Today I received a question on one of my flickr photos about how to take photos of blurred water. Here is the shot in question, click on the photo to enlarge:
The enquiry was from one of my contacts named kierobau and this was their question:
i like how you blured down the water a little,
so how do you do that?
a bit out of my league i guess . . .as i only have a p&s
My answer was as follows:
As it was around noon that I took this shot, it was really sunny and normally it’s impossible to get a time-lapse shot at that time of day without over-exposing the photo. In this instance, I used a neutral density ND8 filter. This has the effect of blocking out three f/ stops of sunlight coming into the lens. Thus allowing me to take a longer exposure. There are a couple of important things that need to be considered when attempting a shot like this.
1. Amount of light (dawn or dusk or overcast days are best, otherwise use an ND filter).
2. A tripod (or somewhere to rest the camera without touching it) is essential as the slightest movement will wreck the sharpness of the features surrounding the water (which is of course the only thing that you DO want blurred).
3. A remote control or shutter release cable so that you don’t have to touch the camera at all after setting up the shot (framed and focused). If you don’t have one, set the camera for a delayed shutter release (5 or 10 seconds maybe). Most cameras have this feature.

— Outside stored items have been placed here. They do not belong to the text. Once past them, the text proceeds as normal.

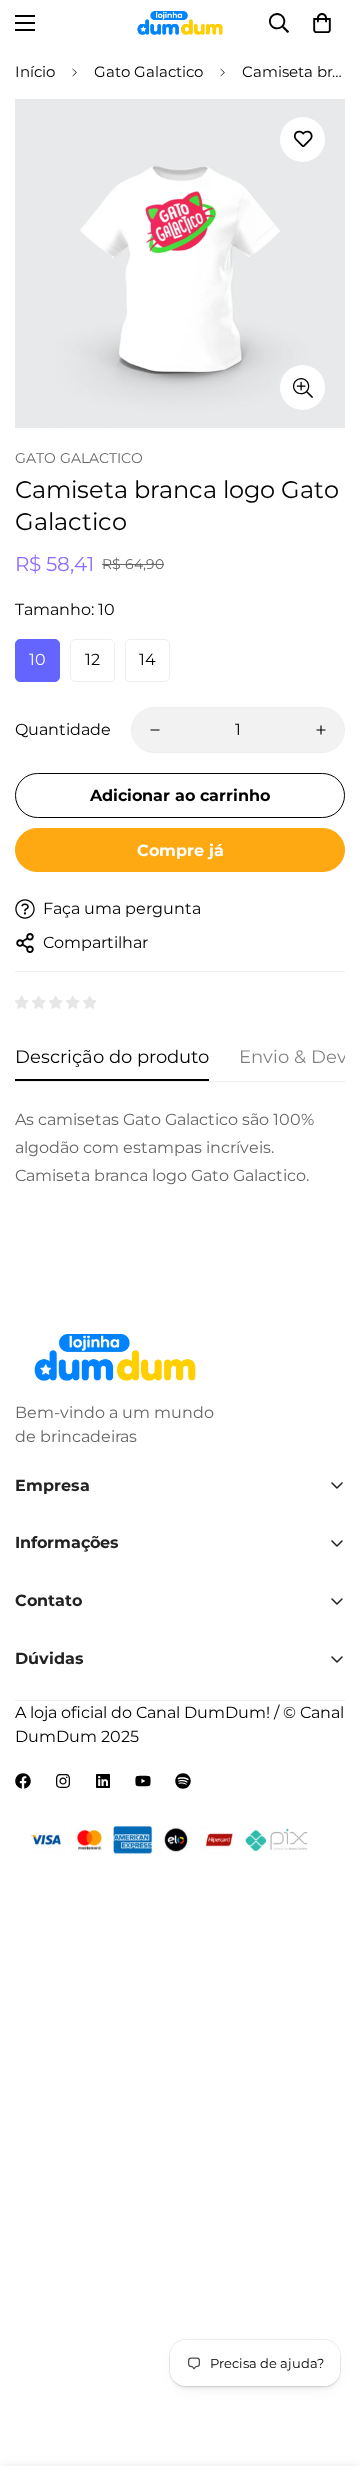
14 (147, 659)
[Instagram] (63, 1781)
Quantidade (63, 729)
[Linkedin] (103, 1781)
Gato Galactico (148, 71)
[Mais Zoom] (302, 387)
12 (92, 659)
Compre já (180, 850)
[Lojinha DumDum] (180, 23)
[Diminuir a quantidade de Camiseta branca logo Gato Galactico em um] (155, 730)
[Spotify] (183, 1781)
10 (37, 659)
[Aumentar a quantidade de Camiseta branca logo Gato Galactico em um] (321, 730)
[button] (322, 23)
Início (35, 71)
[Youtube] (143, 1781)
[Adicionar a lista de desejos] (302, 139)
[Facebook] (23, 1781)
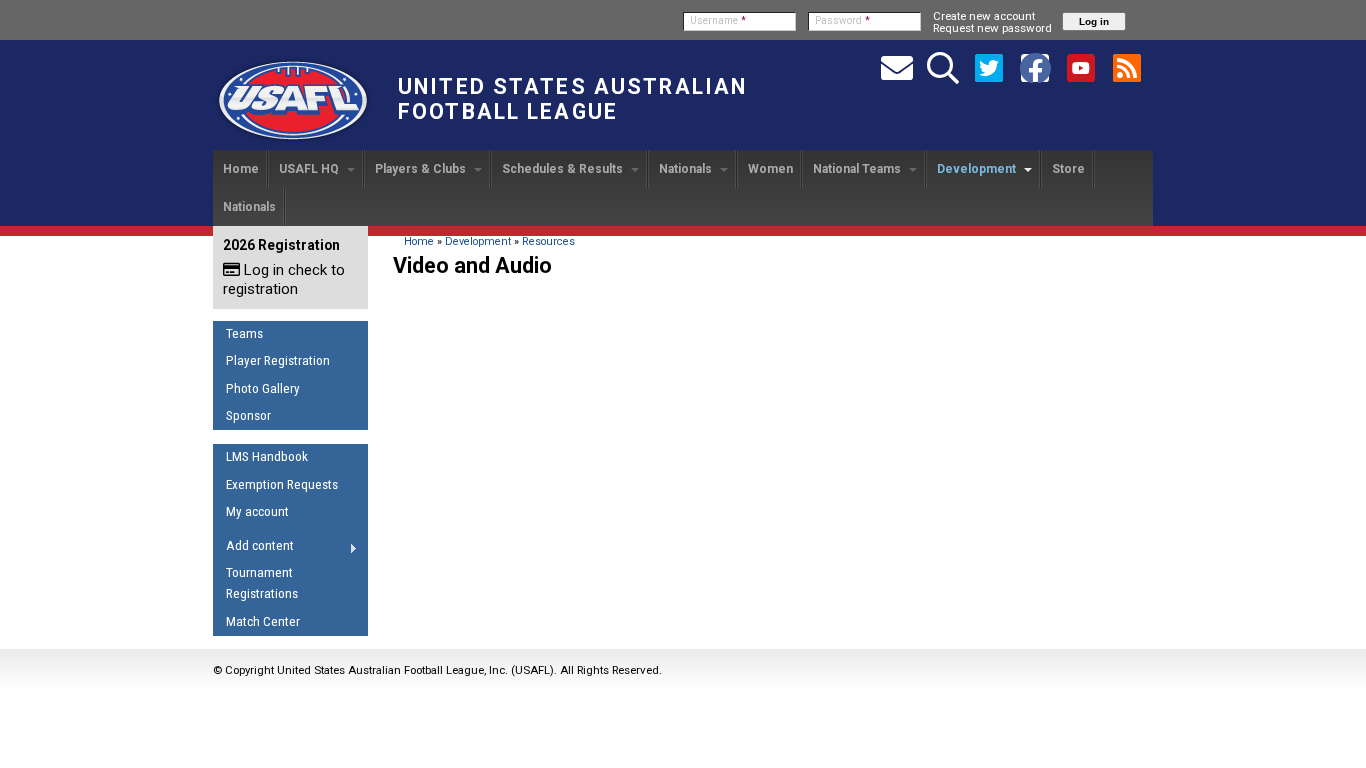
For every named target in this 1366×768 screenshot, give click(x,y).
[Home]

4. Shoot in manual mode. Set your desired aperture and shutter speed. If you are unsure as to how long to set the shutter speed on your camera, use Aperture Priority mode. As you said you only have a point and shoot camera, it shouldn’t be a problem. Most modern point and shoots come with this mode these days. In this mode, all you need to do is to set the aperture. The lower the f/ stop, the smaller the aperture – so try setting your camera to 2 stops above the lowest f/ stop on your camera eg: if the lowest is say f/ 3.5, the next stop might be f/ 4 and then f/ 4.5 – so set the f/ stop to 4.5. An added benefit to this is that two stops above the lowest aperture setting is often the “sweet spot” that will give you the sharpest photo.
I hope all of that made sense. If anyone else has any more tips, that would be great.